* PROBLEM STATEMENT
According to the blog post on responding when someone with a mental illness melts down, what does the author call the most important point of the whole post?

* TEXT EXCERPT
= = = = = = =

Tuesday, March 31, 2015

what to say when someone with a mental illnesses melts down in front of you

I recently melted down at church. I blame it on the medication. :)

And someone took the time to talk to me and try to help. I'm pretty sure she won't find this blog at this point, but just in case; thank you. Your care meant a lot to me. And even though it got me thinking on things people have said to me that were very well meaning but perhaps a bit misinformed, i would far rather you say not quite the right thing than nothing at all. Actually, that is probably the most important point of this whole blog post. So feel free to stop reading now.

A good question is, "are you okay?" "do you mind me asking what is wrong?" "what's wrong?" This is my opinion, of course, so others might feel differently about the question. But me? Even if i don't know what's wrong, I'd probably like to tell you that. It's a very frustrating problem not knowing what is wrong with me. And i might have a guess of what's wrong (I'm exhausted; i just started taking a new medication; etc.).

And giving me time to stop crying enough to answer? That is awesome. The longer it takes me to answer, probably the more likely i really want to say something. I try to be confusing like that (just kidding; but i wanted to lighten this up:).

Offering to pray for me? I usually like that. Praying with me in person? I usually appreciate that. Simple is fine. There is just one caution i have; if you use the prayer as an uninterruptible chance to comment on what i should do, i might not appreciate that part. And if you are a Christian counselor using the closing prayer to make your point... Well, i might use you as an example of what not to do for the next ten plus years.

On the subject of medication; rumor has it that the question, "have you taken your medication?" can be offensive, so you probably don't want to ask that unless you have already cleared the question previously with the person you are talking to.

What i do get, when discussing the joys (not) of trying new medications, is the question, "do you feel better on medication or off medication?" i believe you mean well, but let's consider this for a minute. For one thing, no one can know the what-if of making a different decision. Do you think you would be happier today if you had taken a different job? Maybe, but how can you know for sure? You will never know how exactly you would feel in a different situation but the current clock time. The same goes for me. I don't know what the trajectory of my depression and ocd would look like had i never touched medication. Mental illness is not stationary. It often cycles, and it can get better or worse.

The path of finding the right psych med(s) can be long, difficult, and scarey. (Try reading the list of potential side effects and the warnings. No, better yet, read all that whole your brain is in the "I'm in danger, but i don't know why" setting, where it easily falls into, "I'm in danger from this medication that is supposed to help me.") If someone is struggling with side effects, they might need encouragement. Or silent support. You don't have to agree with their medication choice to support them as a person.

Oh, and the answer to the medication helping or not question; when the medication works right, it helps. When it works wrong? Then i might cry for half an hour at church (good thing i don't wear mascara).

Finally, i don't expect you to fix my mental illness. My Dr and therapist have been helping me for a few years, and im still (or more accurately, again) stuck in depression. I'd rather you be my friend. I've already got professionals helping me, but i can always use another friend.

1 comment:

  1. I'm glad you found a caring soul to support you at church. We all just want to be heard and offered compassion, don't we?

= = = = = = =

(Dataset entries)

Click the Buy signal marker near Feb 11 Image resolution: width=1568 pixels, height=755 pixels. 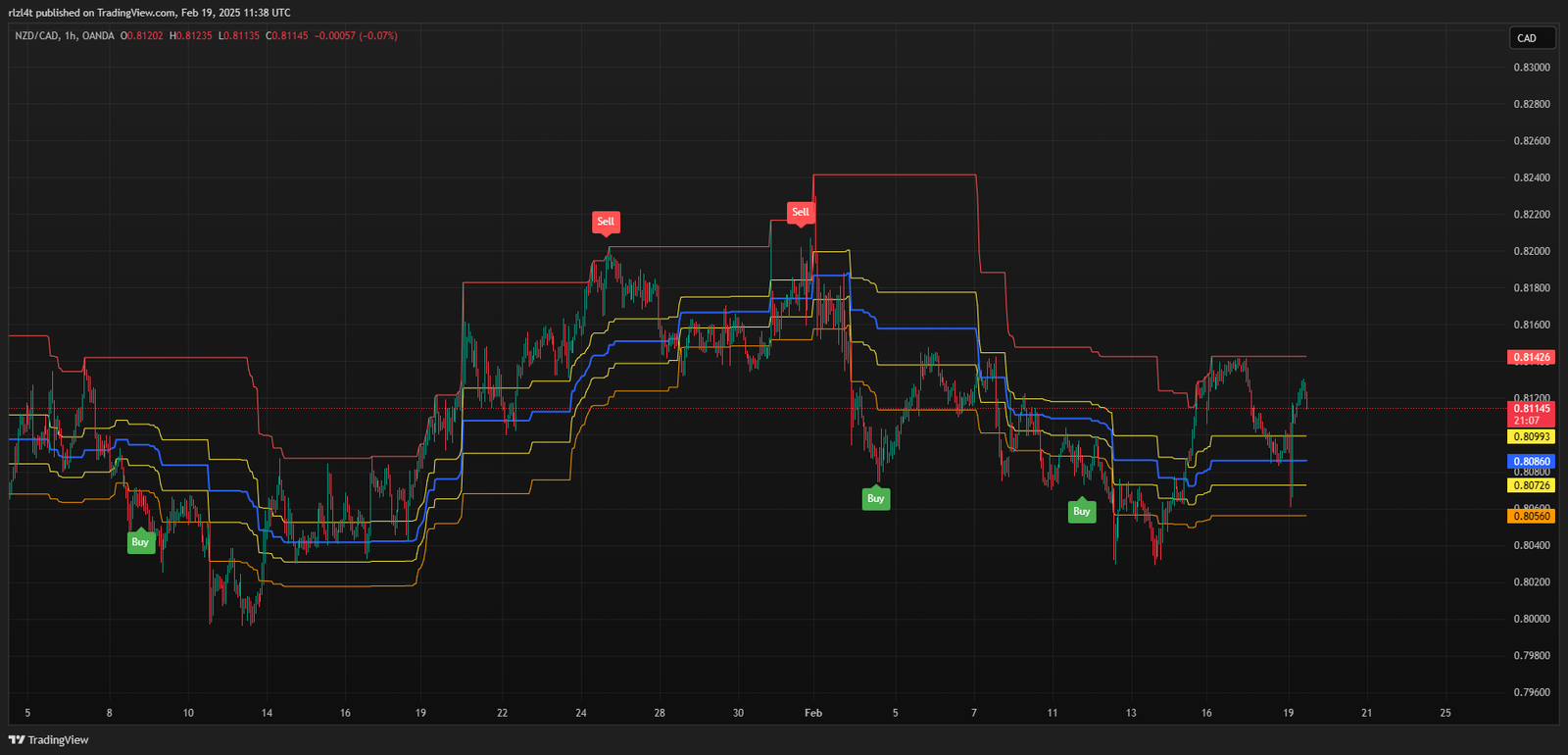1081,512
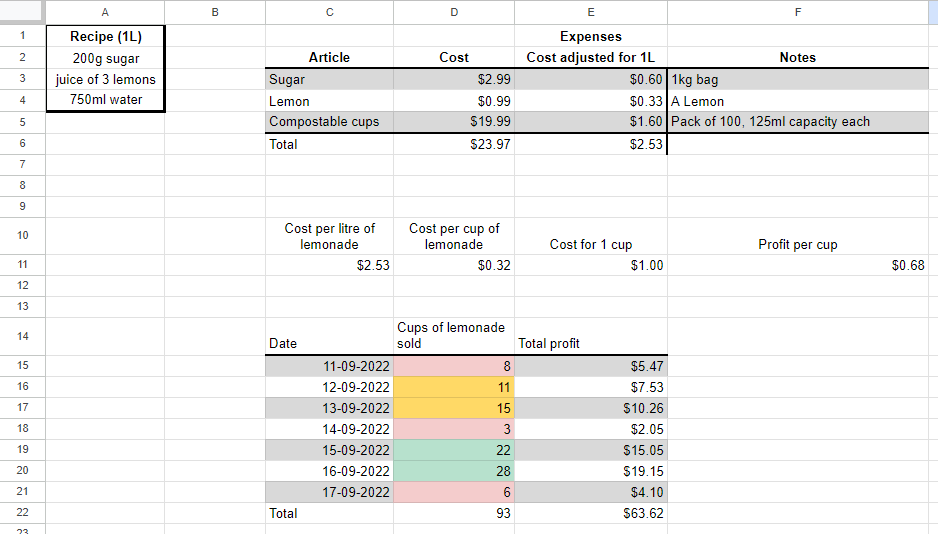Select the Recipe (1L) cell
Screen dimensions: 938x534
[x=105, y=37]
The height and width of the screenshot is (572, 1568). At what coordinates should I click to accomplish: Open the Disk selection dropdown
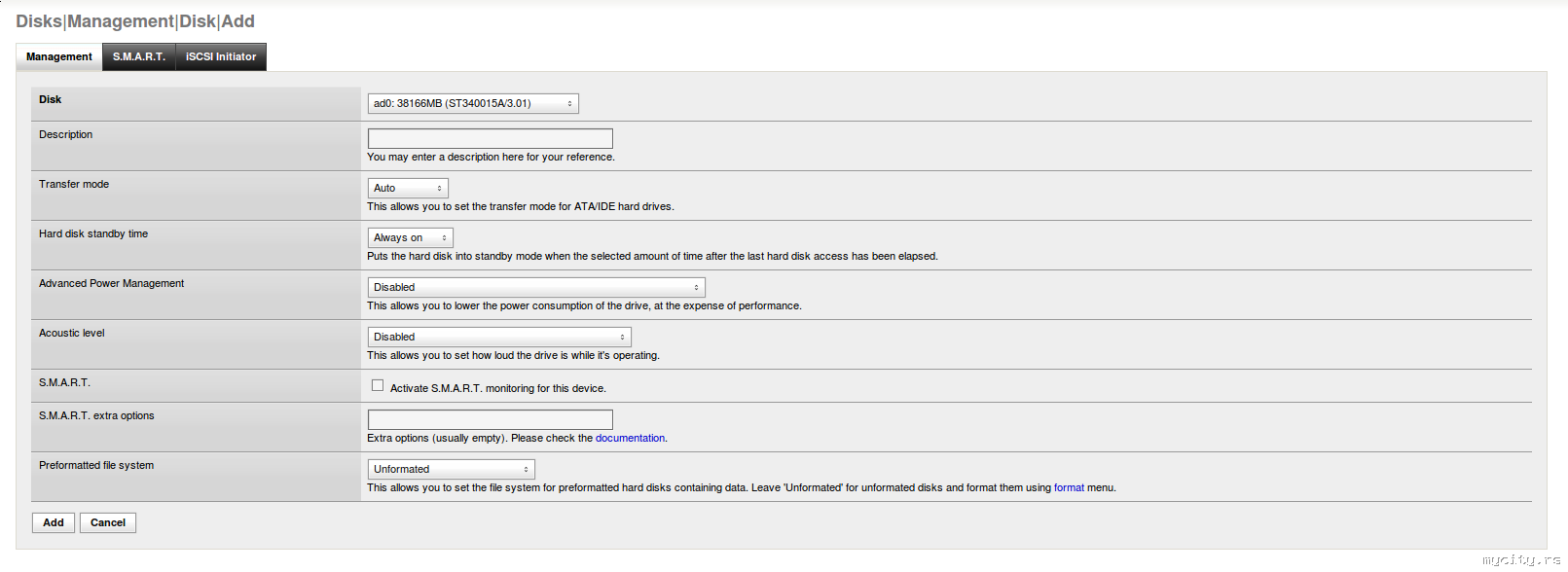[473, 103]
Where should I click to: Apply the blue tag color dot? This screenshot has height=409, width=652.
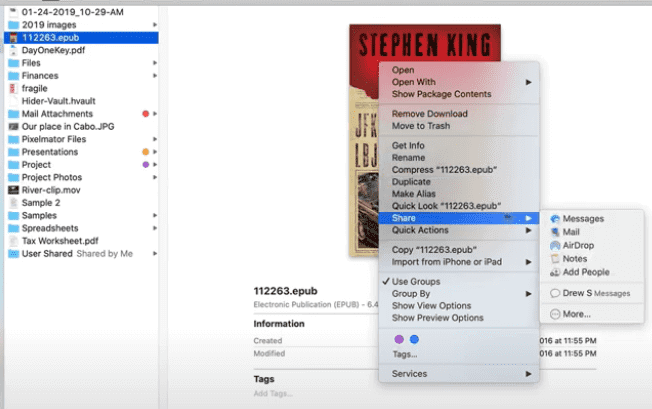414,339
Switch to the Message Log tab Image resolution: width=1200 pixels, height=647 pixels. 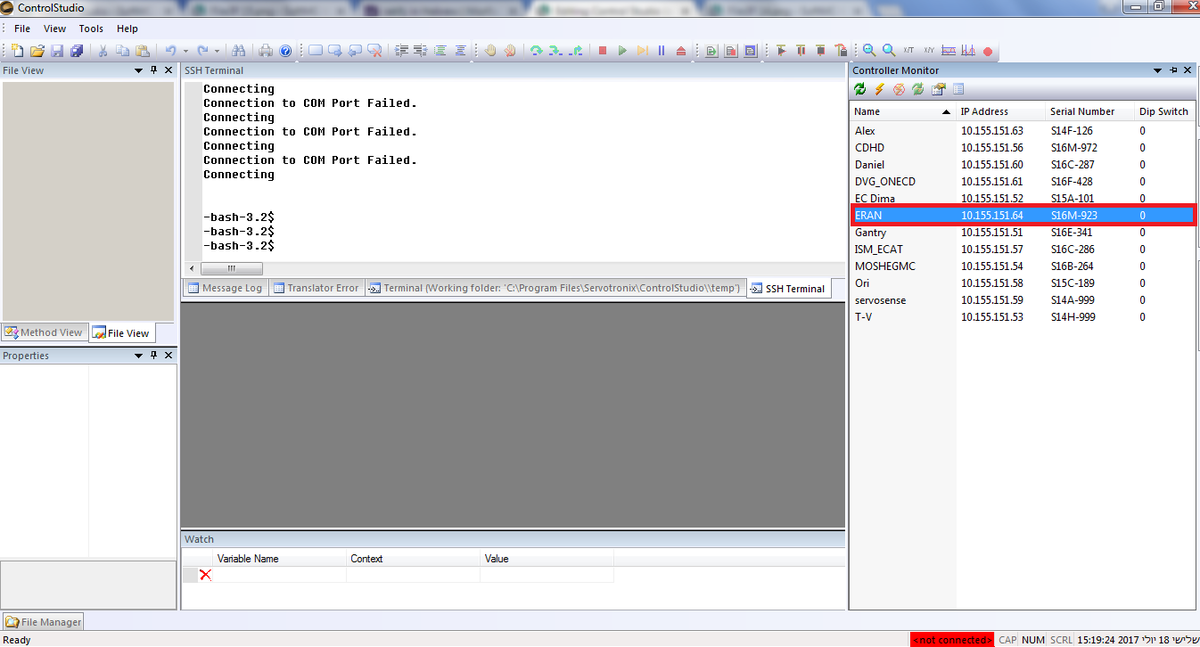coord(225,288)
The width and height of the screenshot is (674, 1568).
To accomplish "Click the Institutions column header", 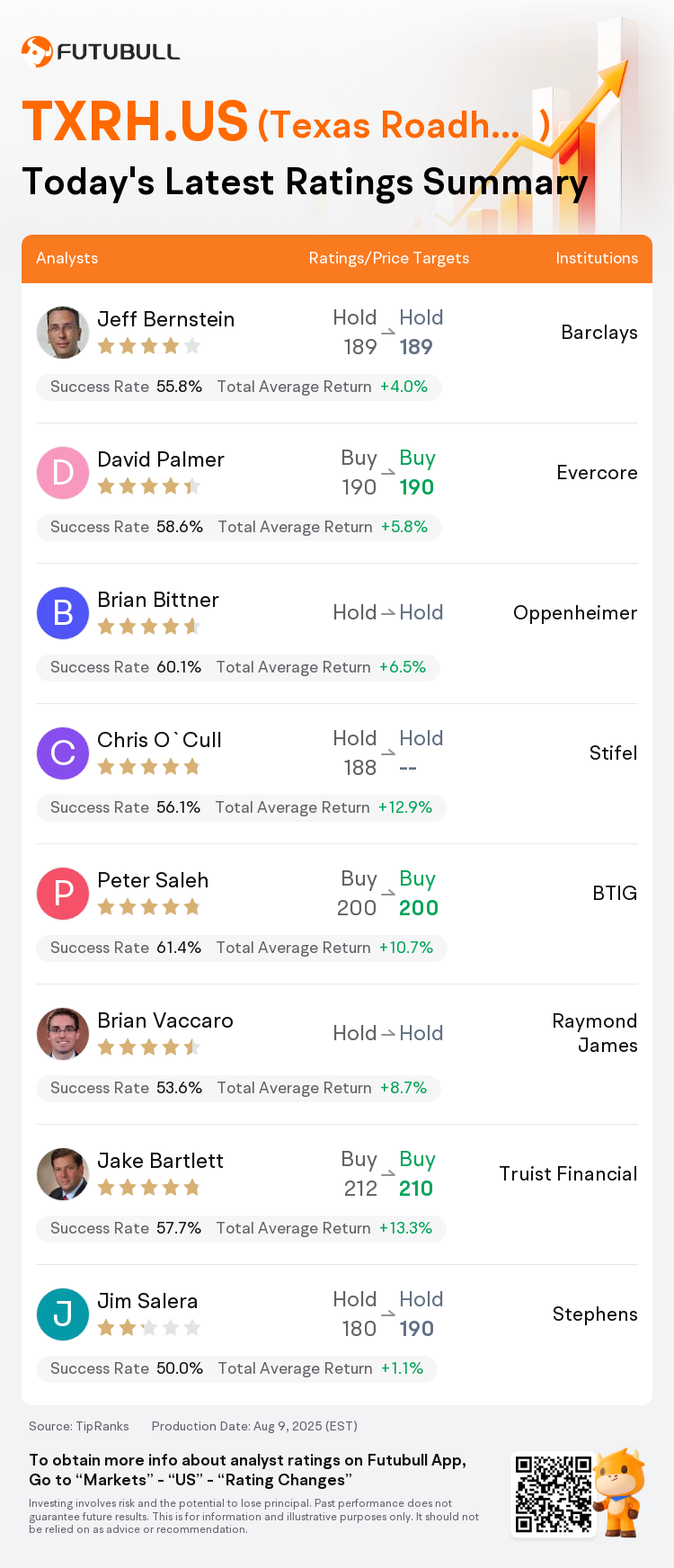I will [x=597, y=258].
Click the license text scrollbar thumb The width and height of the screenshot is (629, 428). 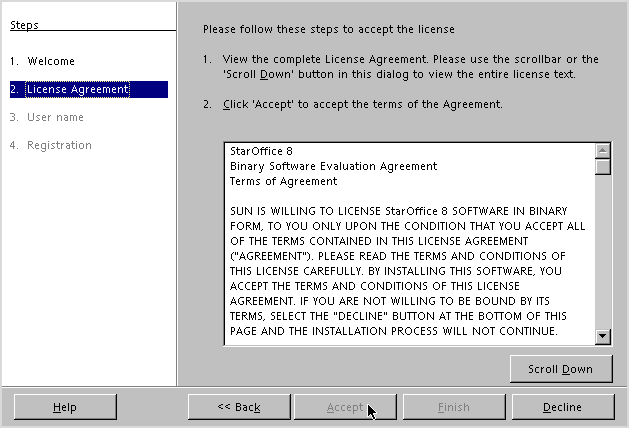coord(603,166)
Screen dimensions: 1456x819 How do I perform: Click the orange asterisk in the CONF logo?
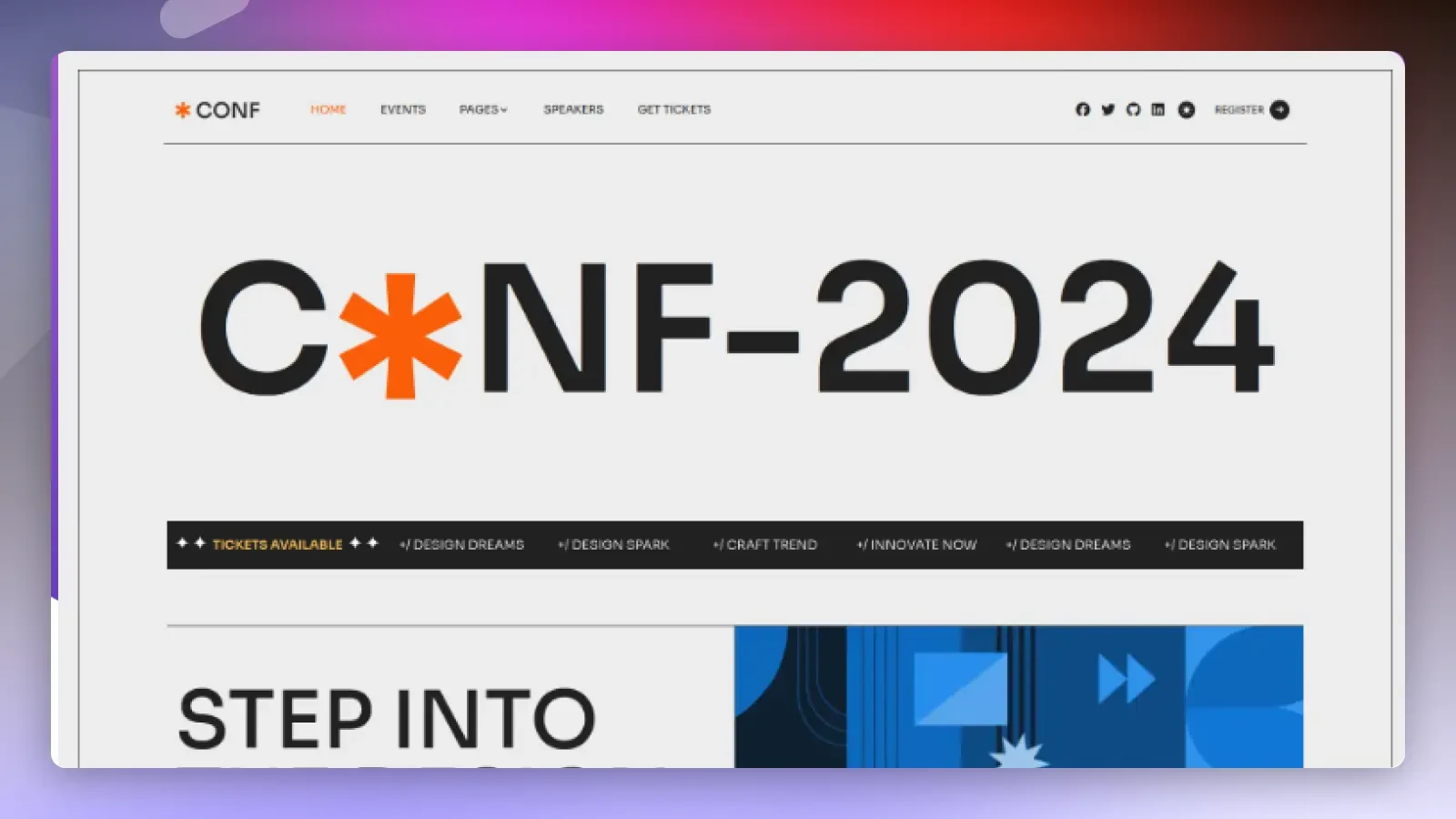coord(182,110)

= = = = = = =

* TASK OUTPUT
That saying not quite the right thing is far better than saying nothing at all.